Joe Uchill
Toby Lightman plays a collegiate homecoming show at Café Montmartre on Thursday, Feb. 15.
It is unclear whether Toby Lightman keeps her eyes closed throughout her set because she, too, is captivated by the intimacy of her concert, or if the short, petite singer just needs all that focus to support a guitar that appears to be twice her size.
If it is the former she wouldn't be alone -- the warmth of her voice over a band populated by just two guitars stilled the crowd throughout her set at Café Montmartre on Thursday, Feb. 15. If it is the latter, no one in the room would be surprised -- the club's mic stand didn't seem to lower far enough to keep from blotting out her entire body.

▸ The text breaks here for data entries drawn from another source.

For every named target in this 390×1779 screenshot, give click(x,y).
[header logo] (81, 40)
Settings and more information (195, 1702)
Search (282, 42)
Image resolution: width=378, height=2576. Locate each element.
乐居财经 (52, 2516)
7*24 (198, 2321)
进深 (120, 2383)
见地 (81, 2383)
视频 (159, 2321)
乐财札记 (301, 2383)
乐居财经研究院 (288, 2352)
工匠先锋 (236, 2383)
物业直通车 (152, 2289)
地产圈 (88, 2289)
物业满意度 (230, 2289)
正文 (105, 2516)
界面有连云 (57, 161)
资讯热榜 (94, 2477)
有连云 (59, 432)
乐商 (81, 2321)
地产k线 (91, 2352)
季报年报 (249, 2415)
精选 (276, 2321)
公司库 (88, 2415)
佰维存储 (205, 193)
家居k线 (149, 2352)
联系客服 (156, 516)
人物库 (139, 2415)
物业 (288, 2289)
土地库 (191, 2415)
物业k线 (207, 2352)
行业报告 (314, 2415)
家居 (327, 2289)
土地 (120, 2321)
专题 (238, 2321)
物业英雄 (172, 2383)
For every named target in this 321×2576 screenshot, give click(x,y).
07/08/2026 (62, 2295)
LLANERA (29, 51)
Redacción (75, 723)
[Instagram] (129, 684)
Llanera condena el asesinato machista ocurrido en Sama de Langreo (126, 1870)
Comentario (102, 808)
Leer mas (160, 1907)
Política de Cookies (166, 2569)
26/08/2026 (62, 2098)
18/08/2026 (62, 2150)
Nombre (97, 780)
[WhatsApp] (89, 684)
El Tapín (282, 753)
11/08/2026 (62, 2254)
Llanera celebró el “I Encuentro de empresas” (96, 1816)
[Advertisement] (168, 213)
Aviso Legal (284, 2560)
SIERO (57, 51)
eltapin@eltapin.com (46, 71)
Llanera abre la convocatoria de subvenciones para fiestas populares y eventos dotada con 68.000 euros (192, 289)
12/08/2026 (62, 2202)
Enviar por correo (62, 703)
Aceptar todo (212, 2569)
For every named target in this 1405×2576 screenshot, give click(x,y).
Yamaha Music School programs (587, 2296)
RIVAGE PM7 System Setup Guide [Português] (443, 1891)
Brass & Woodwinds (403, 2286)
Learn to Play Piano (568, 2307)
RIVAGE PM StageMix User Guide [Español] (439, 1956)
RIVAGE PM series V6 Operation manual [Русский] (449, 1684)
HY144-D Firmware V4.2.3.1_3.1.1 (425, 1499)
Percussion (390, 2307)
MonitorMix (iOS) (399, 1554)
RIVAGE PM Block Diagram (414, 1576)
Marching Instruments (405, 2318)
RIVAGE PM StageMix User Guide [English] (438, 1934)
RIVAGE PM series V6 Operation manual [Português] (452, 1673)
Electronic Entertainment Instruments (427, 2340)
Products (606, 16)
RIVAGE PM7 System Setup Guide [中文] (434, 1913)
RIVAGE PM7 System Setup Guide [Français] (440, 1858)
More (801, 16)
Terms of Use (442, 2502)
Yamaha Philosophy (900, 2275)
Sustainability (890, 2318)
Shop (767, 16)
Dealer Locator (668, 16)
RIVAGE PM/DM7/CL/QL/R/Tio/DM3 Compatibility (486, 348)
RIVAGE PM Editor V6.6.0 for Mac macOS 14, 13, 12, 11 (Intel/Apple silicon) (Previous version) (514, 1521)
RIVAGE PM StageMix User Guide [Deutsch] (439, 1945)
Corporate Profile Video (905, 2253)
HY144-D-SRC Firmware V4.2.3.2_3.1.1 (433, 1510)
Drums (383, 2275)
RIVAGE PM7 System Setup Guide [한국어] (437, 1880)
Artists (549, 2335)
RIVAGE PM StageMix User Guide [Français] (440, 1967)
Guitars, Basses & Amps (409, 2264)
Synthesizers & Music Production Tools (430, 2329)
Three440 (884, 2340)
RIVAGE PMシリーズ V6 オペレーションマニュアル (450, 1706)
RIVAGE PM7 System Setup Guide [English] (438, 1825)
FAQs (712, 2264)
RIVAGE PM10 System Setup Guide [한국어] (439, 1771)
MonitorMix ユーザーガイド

For Lightman to play without a drummer shows how far the UW grad has come. Her career launched as a commercial singer/songwriter, with a sound that layered accessible pop and R&B over Dido-style synthesized beats. (Wyclef Jean was an early supporter.)
But she retooled her approach on her second album, Bird On A Wire, and with the spellbinding all?acoustic show last night, Lightman has made clear her real strength is writing music for a live band.
It's this incarnation that her fans came to see; few, if any in her audience appeared to be on the other side of the tremendous divide between the two albums. And the "new" Toby Lightman left her fans breathless.